All entries should be output exactly as they stand.
*** Opening Stored data ***
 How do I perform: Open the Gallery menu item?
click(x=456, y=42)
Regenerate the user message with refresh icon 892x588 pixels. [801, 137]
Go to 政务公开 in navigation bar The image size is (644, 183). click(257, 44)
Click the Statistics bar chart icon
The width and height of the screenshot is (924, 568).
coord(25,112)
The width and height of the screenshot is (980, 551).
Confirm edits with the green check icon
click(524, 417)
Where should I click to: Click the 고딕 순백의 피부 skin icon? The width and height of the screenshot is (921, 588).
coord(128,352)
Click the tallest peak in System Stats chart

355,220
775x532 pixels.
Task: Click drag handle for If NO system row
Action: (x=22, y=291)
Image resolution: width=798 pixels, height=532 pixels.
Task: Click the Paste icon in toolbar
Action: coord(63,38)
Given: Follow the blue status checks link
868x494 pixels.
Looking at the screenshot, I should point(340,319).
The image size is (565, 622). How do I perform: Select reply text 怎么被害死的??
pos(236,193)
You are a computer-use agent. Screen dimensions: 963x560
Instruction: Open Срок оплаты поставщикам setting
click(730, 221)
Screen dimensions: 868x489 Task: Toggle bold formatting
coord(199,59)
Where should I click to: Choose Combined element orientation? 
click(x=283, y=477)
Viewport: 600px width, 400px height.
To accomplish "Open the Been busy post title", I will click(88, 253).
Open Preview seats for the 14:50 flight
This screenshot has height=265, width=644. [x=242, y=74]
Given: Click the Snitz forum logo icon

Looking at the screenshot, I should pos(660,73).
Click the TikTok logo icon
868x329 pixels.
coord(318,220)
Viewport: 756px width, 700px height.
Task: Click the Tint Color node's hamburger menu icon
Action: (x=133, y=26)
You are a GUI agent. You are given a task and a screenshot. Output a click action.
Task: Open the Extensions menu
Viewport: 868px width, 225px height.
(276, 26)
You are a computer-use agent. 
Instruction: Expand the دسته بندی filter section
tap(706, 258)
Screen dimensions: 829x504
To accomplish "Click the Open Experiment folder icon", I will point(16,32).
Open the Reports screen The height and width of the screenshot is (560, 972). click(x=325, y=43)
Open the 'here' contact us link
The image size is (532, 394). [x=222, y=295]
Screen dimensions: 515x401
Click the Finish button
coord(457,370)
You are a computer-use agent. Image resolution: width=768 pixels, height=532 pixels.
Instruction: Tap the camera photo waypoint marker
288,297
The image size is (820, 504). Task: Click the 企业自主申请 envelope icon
*** Closing Stored data ***
=== Task output ===
 How do I perform: Open the Gallery menu item?
click(x=456, y=42)
Regenerate the user message with refresh icon 892x588 pixels. [801, 137]
Go to 政务公开 in navigation bar The image size is (644, 183). click(257, 44)
Click the Statistics bar chart icon
The width and height of the screenshot is (924, 568).
coord(25,112)
The width and height of the screenshot is (980, 551).
Confirm edits with the green check icon
click(524, 417)
Where should I click to: Click the 고딕 순백의 피부 skin icon? The width and height of the screenshot is (921, 588).
coord(128,352)
Click the tallest peak in System Stats chart

355,220
775x532 pixels.
Task: Click drag handle for If NO system row
Action: (x=22, y=291)
Image resolution: width=798 pixels, height=532 pixels.
Task: Click the Paste icon in toolbar
Action: coord(63,38)
Given: Follow the blue status checks link
868x494 pixels.
Looking at the screenshot, I should point(340,319).
The image size is (565, 622). How do I perform: Select reply text 怎么被害死的??
pos(236,193)
You are a computer-use agent. Screen dimensions: 963x560
Instruction: Open Срок оплаты поставщикам setting
click(730, 221)
Screen dimensions: 868x489 Task: Toggle bold formatting
coord(199,59)
Where should I click to: Choose Combined element orientation? 
click(x=283, y=477)
Viewport: 600px width, 400px height.
To accomplish "Open the Been busy post title", I will click(88, 253).
Open Preview seats for the 14:50 flight
This screenshot has height=265, width=644. [x=242, y=74]
Given: Click the Snitz forum logo icon

Looking at the screenshot, I should pos(660,73).
Click the TikTok logo icon
868x329 pixels.
coord(318,220)
Viewport: 756px width, 700px height.
Task: Click the Tint Color node's hamburger menu icon
Action: (x=133, y=26)
You are a GUI agent. You are given a task and a screenshot. Output a click action.
Task: Open the Extensions menu
Viewport: 868px width, 225px height.
(276, 26)
You are a computer-use agent. 
Instruction: Expand the دسته بندی filter section
tap(706, 258)
Screen dimensions: 829x504
To accomplish "Click the Open Experiment folder icon", I will point(16,32).
Open the Reports screen The height and width of the screenshot is (560, 972). click(x=325, y=43)
Open the 'here' contact us link
The image size is (532, 394). [x=222, y=295]
Screen dimensions: 515x401
Click the Finish button
coord(457,370)
You are a computer-use agent. Image resolution: width=768 pixels, height=532 pixels.
Instruction: Tap the camera photo waypoint marker
288,297
The image size is (820, 504). Task: Click the 企业自主申请 envelope icon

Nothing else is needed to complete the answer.